Im using a large tobago MOLLE bag from voodoo tactical right now (i gave 60 bucks for it). I have heard alot of people say they have had problems with voodoo tactical but the bag i have is realy well made and its taken ALOT of abuse...its overkill sometimes as far as space goes but it does the job realy well. I might start looking into getting a smaller maxpedition soon. I realy like the condor packs they have.

----------


## Ken

I still use my Maxpedition Falcon II as my light pack.

Just got a CamelBak BFM large hydration cargo pack as a medium pack.  Haven't even used it yet.

I have so many large packs I can't count 'em.   :Innocent:

----------


## NCO

I have Savotta Rajapartio(frontier patrol) with built-in frame. Used by our Border guard patrols. I just love it. Cost me about 200e. The pack There is a picture and presentation.

----------


## lucznik

My favorite packs were made by a company called Bridger Mountain Backpacks.  They were bought out awhile back and the new owner stopped making their packs.  There is no current source for them that I know of.  I have 4 of their packs from a lumbar pack to a couple of medium sized day packs.  I paid $10 each on clearance at a discount sporting goods store in Salt Lake City.  One of the best deals I ever made.

I also have a Kelty Tongass that I like a lot.  It too is a small daypack, but it has some pretty inteligently designed features. 

For hiking trips that are not hunting related and/or where I'm trying to go ultra lightweight I have a older Wenzel backpack that has gone through heck and back and has held up quite well.  It isn't very good if your trying to pack a lot of weight, but for 3+ day hiking trips it is pretty dang nice. 
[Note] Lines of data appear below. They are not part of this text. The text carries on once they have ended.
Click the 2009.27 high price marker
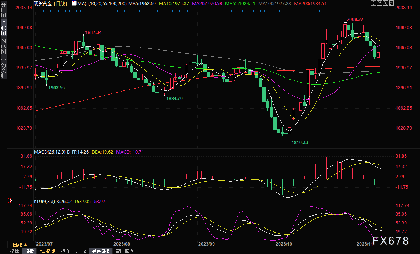This screenshot has height=254, width=420. [x=355, y=20]
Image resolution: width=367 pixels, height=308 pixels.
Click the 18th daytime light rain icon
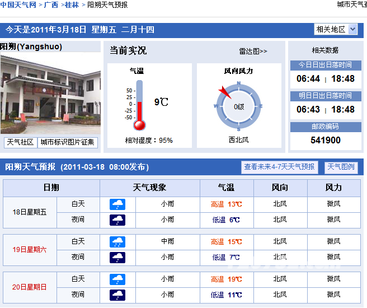[117, 204]
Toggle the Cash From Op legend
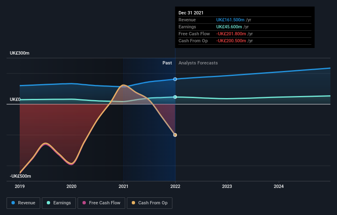This screenshot has height=215, width=337. pyautogui.click(x=149, y=203)
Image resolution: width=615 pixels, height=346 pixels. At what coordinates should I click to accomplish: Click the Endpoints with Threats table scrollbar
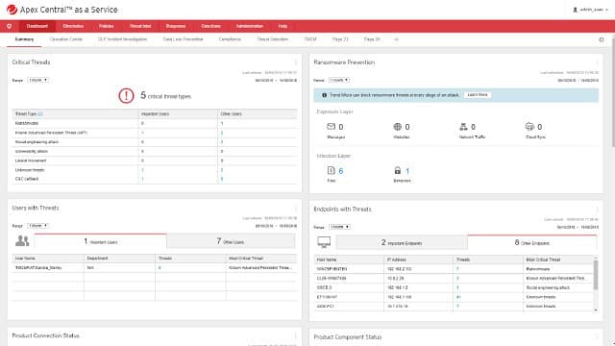coord(596,275)
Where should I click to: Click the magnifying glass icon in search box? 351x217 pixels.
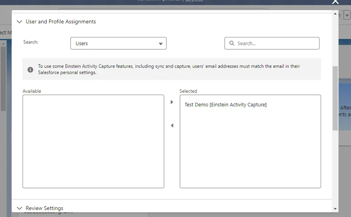click(x=232, y=43)
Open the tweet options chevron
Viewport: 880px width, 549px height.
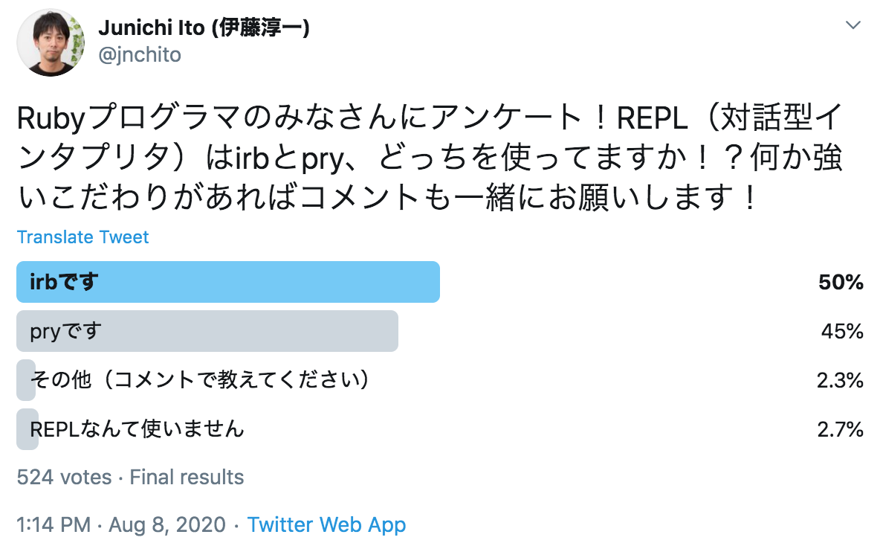tap(853, 24)
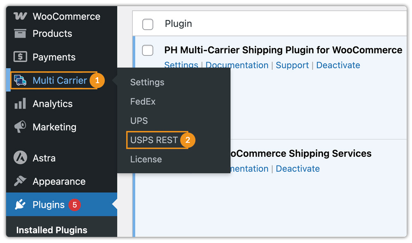Click the Products archive box icon
The height and width of the screenshot is (243, 412).
pyautogui.click(x=20, y=33)

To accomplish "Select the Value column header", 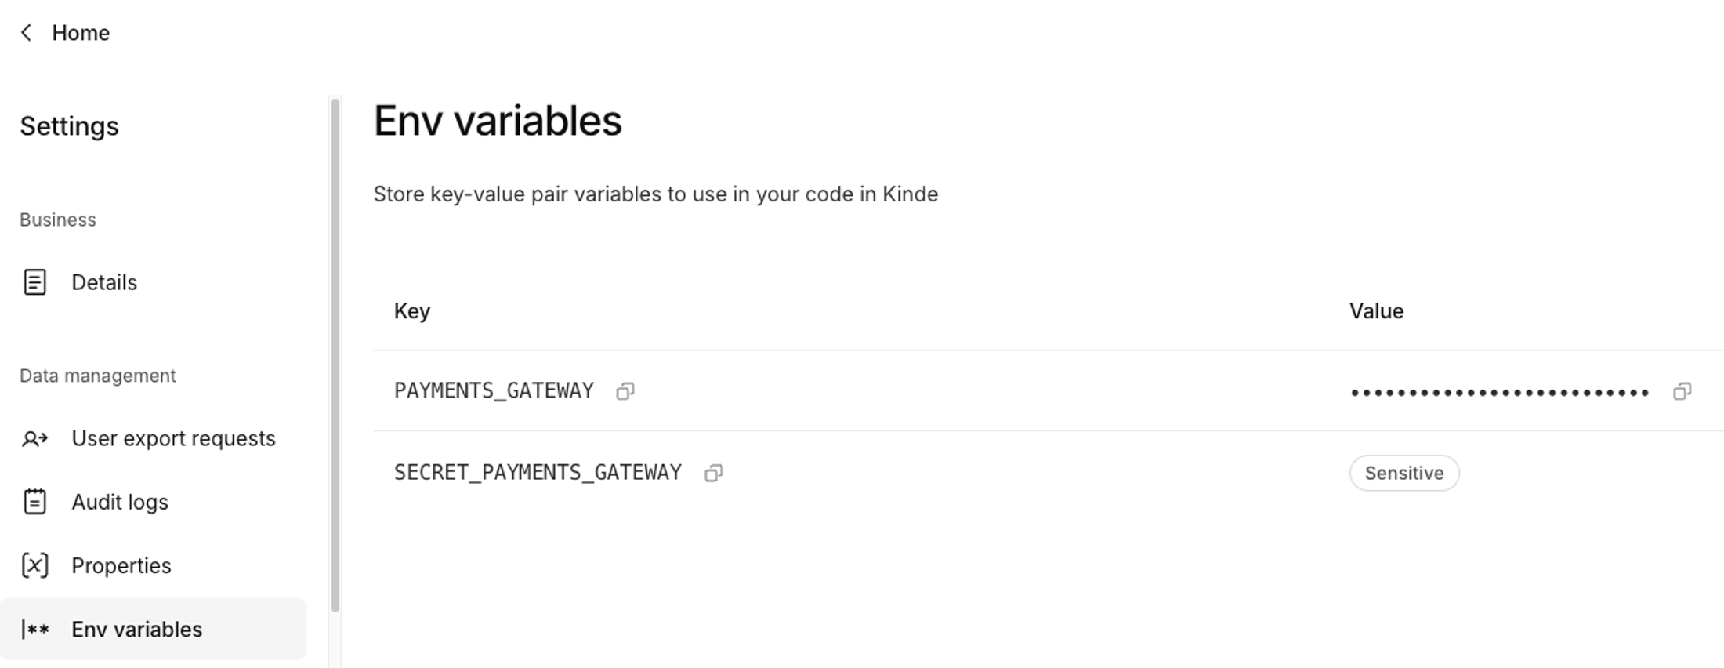I will (x=1375, y=310).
For more extended trips (4+ days) and/or if I plan on packing out any large quantities of meat I have a Badlands 2800.  It is quite comfortable loaded down and the "batwing" design that lets you keep your gear and your meat all together yet seperated is pretty sweet.

----------


## rebel

Medium Alice w/o frame.
Gregory day pack.

----------


## Icemancometh

Large ALICE Pack, favorite because it is what i have.  I did replace the shoulder straps with Spec-Ops straps, because they are longer and more comfortable.  Being a big guy   (6'5", 300 lbs.) I have trouble finding a comfortable pack for my manly frame.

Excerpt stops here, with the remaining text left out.